### WORK TO COMPLETE
Rewrite the stretch from the start of the material through the line containing "coord(803,169)", swapping "input field" for "text box" and changing nothing else. Omit the pictures from your answer.
>> BEGIN MATERIALS PROVIDED
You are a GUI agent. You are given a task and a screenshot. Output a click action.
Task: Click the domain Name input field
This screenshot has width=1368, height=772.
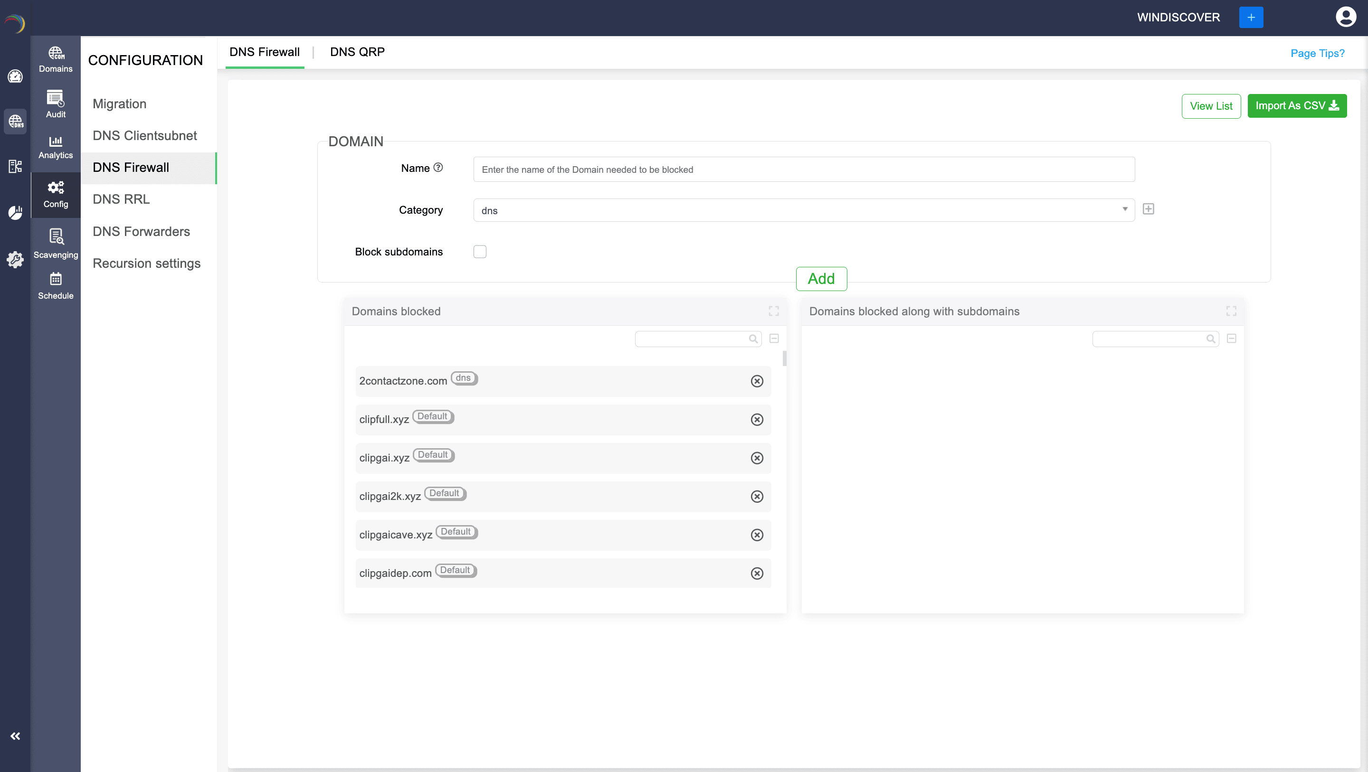coord(803,169)
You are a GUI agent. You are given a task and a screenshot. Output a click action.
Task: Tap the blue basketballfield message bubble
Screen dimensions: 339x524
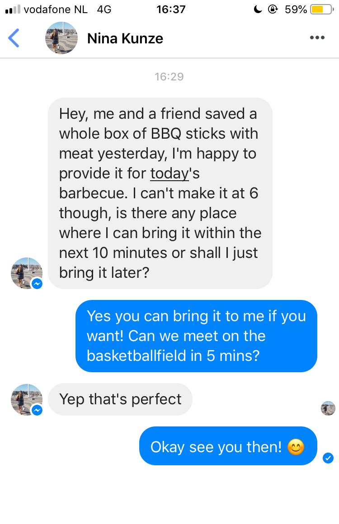tap(196, 336)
>> END MATERIALS PROVIDED
### THE OUTPUT
You are a GUI agent. You are given a task and a screenshot. Output a click action.
Task: Click the domain Name text box
This screenshot has width=1368, height=772.
coord(803,169)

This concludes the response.